#### Stated exercise:
Update the records starting at the line that has "Undergrad [185, 864]" and ending after the line that has "face (584, 982)" by changing "gardening" to "planting", and return only those lines with everything else left the same.

#### The input:
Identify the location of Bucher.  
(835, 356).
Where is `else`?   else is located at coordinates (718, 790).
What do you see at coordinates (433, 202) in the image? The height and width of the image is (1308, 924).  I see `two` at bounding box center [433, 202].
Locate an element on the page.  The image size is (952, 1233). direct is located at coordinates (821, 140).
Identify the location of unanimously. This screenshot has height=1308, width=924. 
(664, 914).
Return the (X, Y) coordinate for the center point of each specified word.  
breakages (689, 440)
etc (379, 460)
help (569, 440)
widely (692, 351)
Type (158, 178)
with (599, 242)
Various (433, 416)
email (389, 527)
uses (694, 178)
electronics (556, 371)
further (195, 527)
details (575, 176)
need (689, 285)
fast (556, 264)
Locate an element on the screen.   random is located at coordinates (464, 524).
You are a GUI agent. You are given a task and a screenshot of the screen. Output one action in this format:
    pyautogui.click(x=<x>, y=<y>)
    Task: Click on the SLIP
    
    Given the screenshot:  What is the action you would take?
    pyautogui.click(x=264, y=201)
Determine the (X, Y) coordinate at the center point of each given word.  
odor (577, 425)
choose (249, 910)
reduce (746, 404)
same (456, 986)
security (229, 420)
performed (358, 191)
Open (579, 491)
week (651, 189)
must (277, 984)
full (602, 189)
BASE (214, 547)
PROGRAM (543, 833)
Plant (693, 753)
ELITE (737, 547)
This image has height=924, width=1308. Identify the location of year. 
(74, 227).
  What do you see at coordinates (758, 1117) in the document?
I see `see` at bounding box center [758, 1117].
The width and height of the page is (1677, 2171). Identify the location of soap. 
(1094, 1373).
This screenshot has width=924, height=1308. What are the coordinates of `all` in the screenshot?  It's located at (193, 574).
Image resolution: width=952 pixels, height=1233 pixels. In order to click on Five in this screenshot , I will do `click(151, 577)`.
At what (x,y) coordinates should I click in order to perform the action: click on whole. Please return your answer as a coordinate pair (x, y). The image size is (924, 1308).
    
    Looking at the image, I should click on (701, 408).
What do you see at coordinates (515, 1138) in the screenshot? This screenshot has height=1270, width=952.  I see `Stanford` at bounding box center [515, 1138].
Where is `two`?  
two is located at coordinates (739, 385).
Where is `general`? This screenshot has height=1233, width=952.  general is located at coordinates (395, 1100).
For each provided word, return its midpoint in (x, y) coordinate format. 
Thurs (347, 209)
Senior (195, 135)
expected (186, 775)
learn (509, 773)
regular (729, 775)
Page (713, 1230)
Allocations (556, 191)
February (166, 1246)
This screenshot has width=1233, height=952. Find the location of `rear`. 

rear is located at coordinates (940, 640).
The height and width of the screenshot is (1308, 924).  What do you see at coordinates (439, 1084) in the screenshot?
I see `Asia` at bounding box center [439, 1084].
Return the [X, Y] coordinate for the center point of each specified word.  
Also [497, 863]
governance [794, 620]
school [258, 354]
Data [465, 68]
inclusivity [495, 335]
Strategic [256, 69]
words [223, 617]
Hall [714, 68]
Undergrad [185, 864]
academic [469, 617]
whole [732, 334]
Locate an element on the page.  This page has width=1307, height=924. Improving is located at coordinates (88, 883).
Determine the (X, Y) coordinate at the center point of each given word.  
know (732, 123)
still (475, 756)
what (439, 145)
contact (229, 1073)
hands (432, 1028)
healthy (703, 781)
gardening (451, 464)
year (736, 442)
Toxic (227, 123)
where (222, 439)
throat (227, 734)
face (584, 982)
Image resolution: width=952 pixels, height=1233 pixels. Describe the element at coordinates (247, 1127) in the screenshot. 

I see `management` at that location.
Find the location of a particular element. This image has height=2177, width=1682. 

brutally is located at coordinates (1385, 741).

#### Answer to this problem:
Undergrad [185, 864]
academic [469, 617]
whole [732, 334]
Locate an element on the page.  This page has width=1307, height=924. Improving is located at coordinates (88, 883).
Determine the (X, Y) coordinate at the center point of each given word.  
know (732, 123)
still (475, 756)
what (439, 145)
contact (229, 1073)
hands (432, 1028)
healthy (703, 781)
planting (451, 464)
year (736, 442)
Toxic (227, 123)
where (222, 439)
throat (227, 734)
face (584, 982)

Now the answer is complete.